_TEXT EXTRACT_:
- - - - - - -

Well, my potatoes were a hit!  Thanks for all your help.  The only problem that I noticed was some of the seasonings turned black.  I'm sure that wouldn't happen if I'd wrapped them in foil, but I wanted the crunchy skin.  Didn't seem to effect the taste, just bugged me!  I have some leftover - think I'll slice them up and saute with sliced onions.


----------



## Robo410

truly delish is balsamic vinegar salt and pepper on a baked potato.  fat free and very healthy, as well as having lots of flavor!


----------



## bknox

Potato as a blank canvas is a great thought.

There are a couple of things I like to do with potatoes. For baked potatoes, as mentioned above, buttered and garliced for baking. Then mix sour cream with garlic or roasted garlic to dress it up. I have also served baked potato with sour cream mixed with a tiny amount of cayenne and smoked paprika and topped with minced chive. Bacon never hurts either. I have also used guacamole on potatoes when the dinner is latin based.

Mashed potatoes can be jazzed up as well by using aromatics such as fresh oregano and garlic powder. My favorite, I believe, would be to take canned Chipotle in Adobo sauce. Chop up 1 or 2 canned chipotle very small or process into a paste and blend with your mashed potatoes and top with butter. You could also add some of the Adobo sauce. Bacon is also a good thing.

I hope this helps,
Bryan


----------



## jkath

lhanson:
Here's another quickie for your leftover potatoes:
dice them, along with onions and any leftover grilled meat (I like chicken) and saute it with garlic and add eggs and make a scramble out of it all.


----------



## middie

jkath we've done that. it's really good with salami or pepperoni too


----------



## Run_Out

I use the grill for my baked potatoes, I roast a head of garlic, cut the potato in three pices, put the garlic between the pieces and wrap back in foil then put it on the grill. It is one of Martha's methods.  Taste good.


----------



## luvs

Run_Out said:
			
		

> I use the grill for my baked potatoes, I roast a head of garlic, cut the potato in three pices, put the garlic between the pieces and wrap back in foil then put it on the grill. It is one of Martha's methods. Taste good.


 
yum!!!!!!!!!


----------

- - - - - - -

_SHORT TASK 1_: Rewrite the paragraph of the potato thread that begins "Mashed potatoes can be jazzed up" as a short list, keeping its main facts.
_SHORT TASK 2_: Transcribe a passage from the potato thread word for word, beginning at the words "There are a" and stopping after the words "a good thing.".

_RECORDS SHOWN_:
- - - - - - -

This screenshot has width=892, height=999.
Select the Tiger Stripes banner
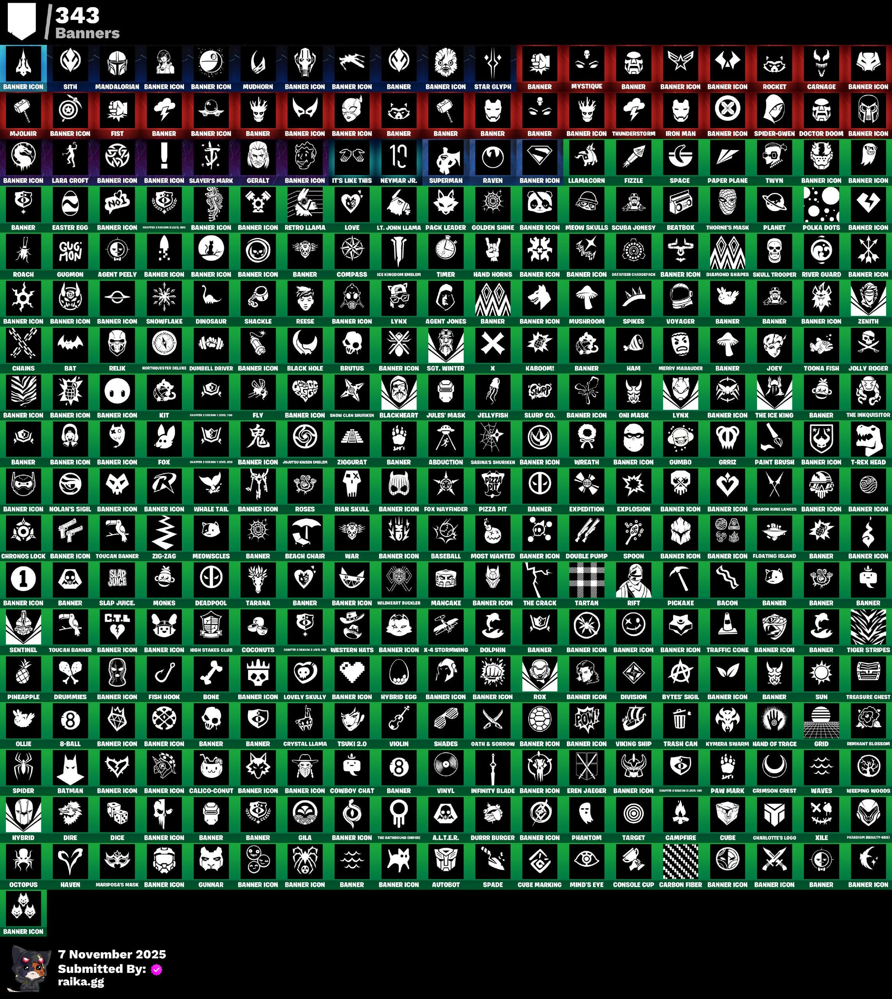[x=868, y=627]
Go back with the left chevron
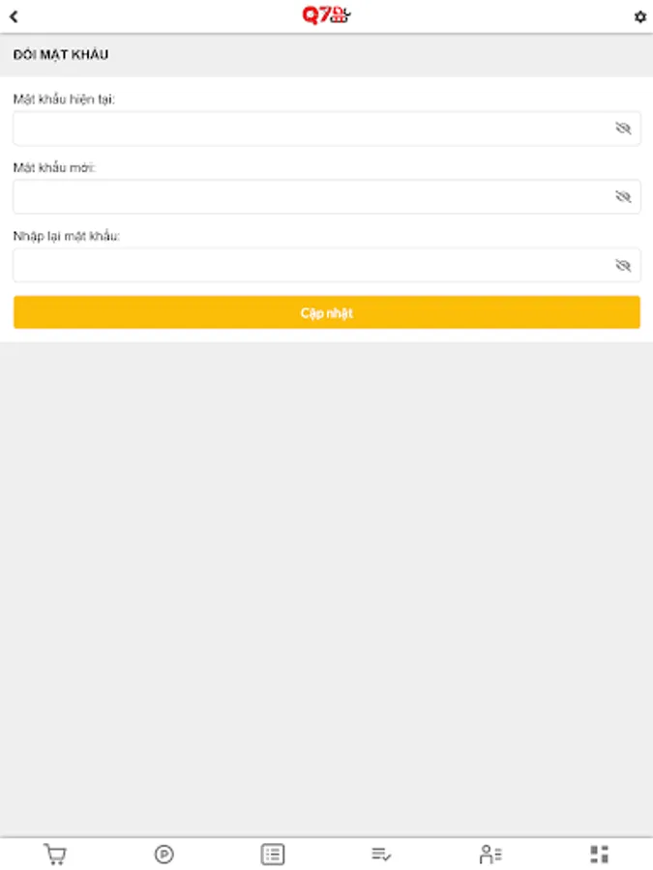The image size is (653, 870). [14, 16]
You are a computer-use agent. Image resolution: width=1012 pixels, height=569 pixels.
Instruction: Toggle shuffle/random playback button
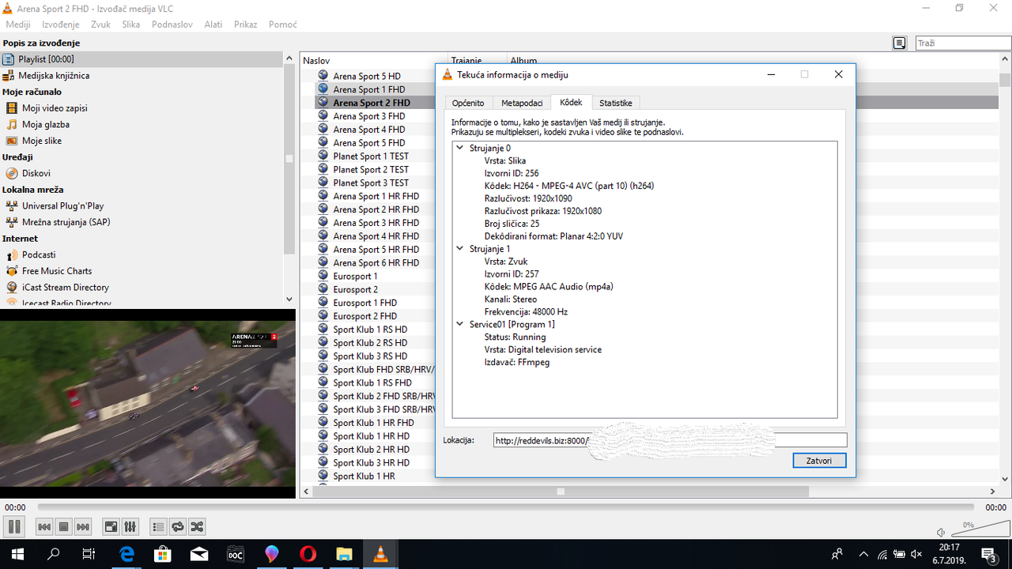point(197,526)
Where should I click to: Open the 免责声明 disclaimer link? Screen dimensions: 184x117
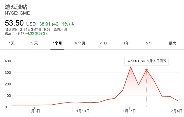pyautogui.click(x=60, y=29)
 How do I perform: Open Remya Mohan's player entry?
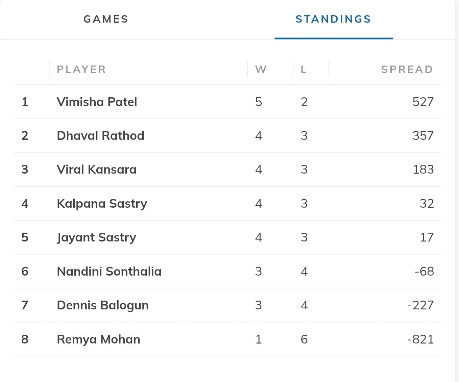point(98,339)
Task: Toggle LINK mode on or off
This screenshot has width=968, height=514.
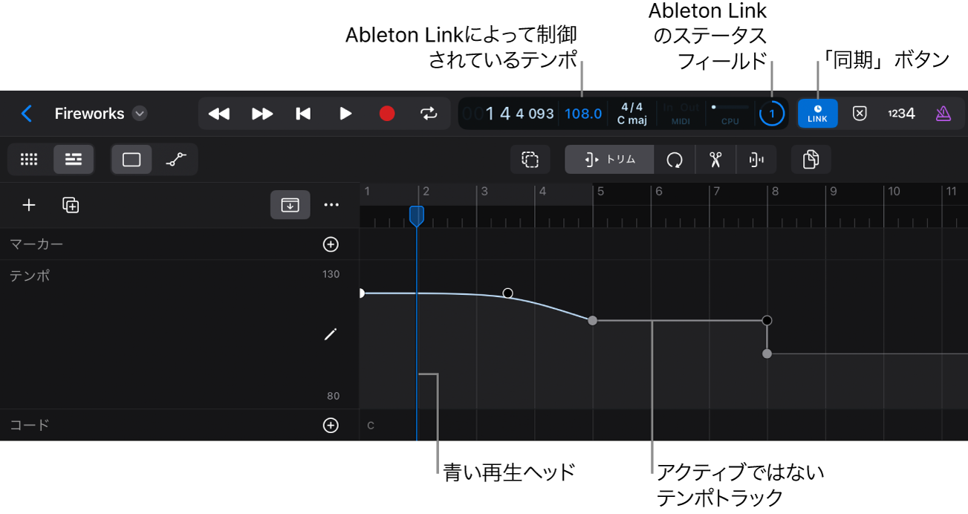Action: [x=817, y=113]
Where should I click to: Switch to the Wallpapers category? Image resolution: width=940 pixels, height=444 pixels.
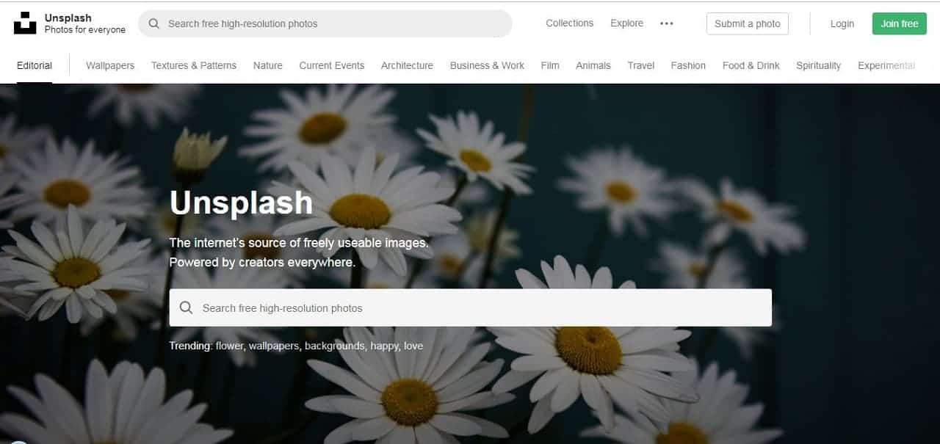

- - - - - - -

_FULL OUTPUT 1_:
- Mashed potatoes can be jazzed up with aromatics such as fresh oregano and garlic powder.
- The favorite option is canned chipotle in adobo sauce: chop 1 or 2 chipotles very small or process them into a paste, blend them into the mashed potatoes, and top with butter.
- Some of the adobo sauce can also be added.
- Bacon is also a good addition.

_FULL OUTPUT 2_:
There are a couple of things I like to do with potatoes. For baked potatoes, as mentioned above, buttered and garliced for baking. Then mix sour cream with garlic or roasted garlic to dress it up. I have also served baked potato with sour cream mixed with a tiny amount of cayenne and smoked paprika and topped with minced chive. Bacon never hurts either. I have also used guacamole on potatoes when the dinner is latin based.

Mashed potatoes can be jazzed up as well by using aromatics such as fresh oregano and garlic powder. My favorite, I believe, would be to take canned Chipotle in Adobo sauce. Chop up 1 or 2 canned chipotle very small or process into a paste and blend with your mashed potatoes and top with butter. You could also add some of the Adobo sauce. Bacon is also a good thing.